“I am from the South Side of Chicago. That tells you as much about me as you need to know.” – Michelle Obama, in the Netflix documentary “Becoming.”
Given the Higher Ground production company owned by Barack and Michelle Obama has a lucrative deal with Netflix, you can probably guess which streaming service is running a doc about Michelle’s book tour titled “Becoming,” and you won’t be surprised to learn it’s an immensely flattering portrait of the former First Lady.
Then again, given Michelle Obama is one of the most admirable, impressive, decent and flat-out cool role models of her generation, only a fool or a true hater would expect or want a hit job. (I’m not even sure what factual ammunition could be used to put together a hypothetical slam piece.) So, yes, “Becoming” is a full-length documentary painting Michelle in the loveliest of lights, as we follow along with her on the book tour and revisit her backstory through archival footage, old photos and Michelle’s on-camera reminiscences.
As someone who has gone on a couple of mini-book tours in which crowds of literally dozens, that’s right, dozens of people turned out to hear a few stories and (we always hoped) buy a book or two, I can say with great authority a Michelle Obama book tour resembles a “regular” author’s book tour in the same way an Elton John concert at Wrigley Field resembles an Elton John cover band show at Durty Nellie’s in Palatine. With celebrity interviewers and FOMs (Friends of Michelle) such as Jimmy Kimmel, Conan O’Brien, Gayle King, Stephen Colbert and Robin Roberts joining Obama onstage, she filled venues such as The Forum in Los Angeles, the American Airlines Center in Dallas, the Pepsi Center Arena in Denver and, of course, the United Center, where the documentary kicks off, with Oprah Winfrey, another fairly well-known figure with deep Chicago ties, doing the questioning. We see Michelle and her close associates in a prayer circle backstage, as Oprah bellows: “She is your hometown girl from the South Side of Chicago, welcome Michelle Obama!” (The welcome from the crowd really does sound like the thunderous applause that greets rock stars when they take the stage.)
Oprah asks Michelle how she felt when the Obamas left the White House after eight years: “When you got on the helicopter, did you think, Free at last, free at last …?” Michelle replies with an anecdote about the last night the family spent in the White House, when daughters Sasha and Malia had one last sleepover with friends. (Too great, right?) In the morning, the girls were still sleeping when Michelle had to rouse them up, saying, “Wake up, the Trumps are coming!”
On a more serious note, Michelle shares that she sobbed upon leaving the White House, as “the release of eight years of trying to do everything perfectly. [As first lady,] every gesture you make, every blink of an eye, is analyzed. Your life isn’t yours anymore.”

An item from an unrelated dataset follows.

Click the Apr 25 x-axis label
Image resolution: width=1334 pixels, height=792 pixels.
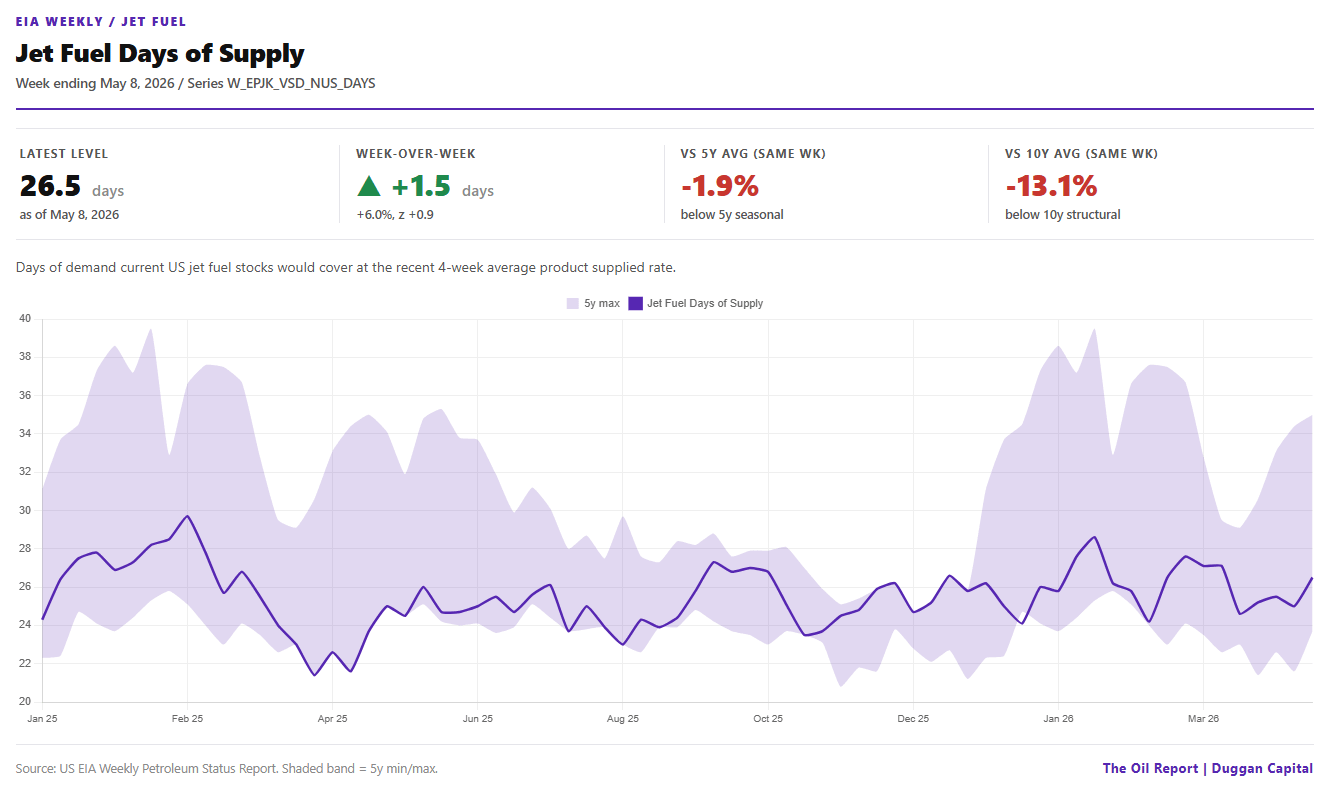tap(332, 718)
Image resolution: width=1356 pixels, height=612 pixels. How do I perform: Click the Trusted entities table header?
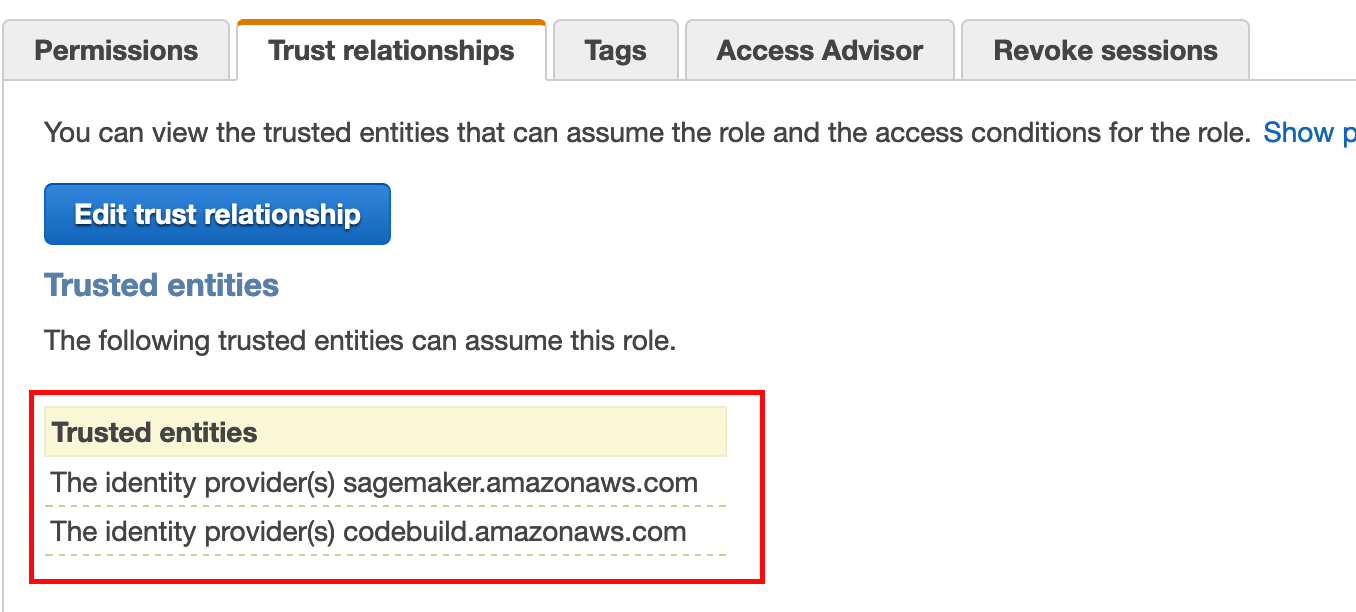pyautogui.click(x=385, y=432)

In quieter, offstage moments, Michelle gets together with her mother, Marian Shields Robinson, and her brother, Craig Robinson, and shares memories as she flips through photo albums. She notes how in kindergarten, the class photo reflected the racial diversity of her neighborhood, while the eighth-grade class was all black because of white flight to the suburbs. At Princeton, Michelle was one of just a handful of minority students. “One of my roommates moved out because her mother was horrified I was black,” she says. “She felt her daughter was in danger.”
For every sobering note, “Becoming” has a dozen uplifting moments, e.g., when Michelle meets with young women just starting out on their journeys, or when fans are moved to shaking and tears when meeting her, and she displays such grace and kindness with them. Then there’s the cameo by her husband, who is introduced by Valerie Jarrett and walks onstage with a bouquet of flowers and says, “This is like when Jay-Z comes out during the Beyonce concert,” and even does a little corny Dad-level rapping as Michelle says, “Oh, good Lord.”
On the last stop of the 34-city tour, Michelle closes with words to live by: “This country is good, people are good, people are decent. … I remain hopeful people want better, if not for themselves, then for the nation.”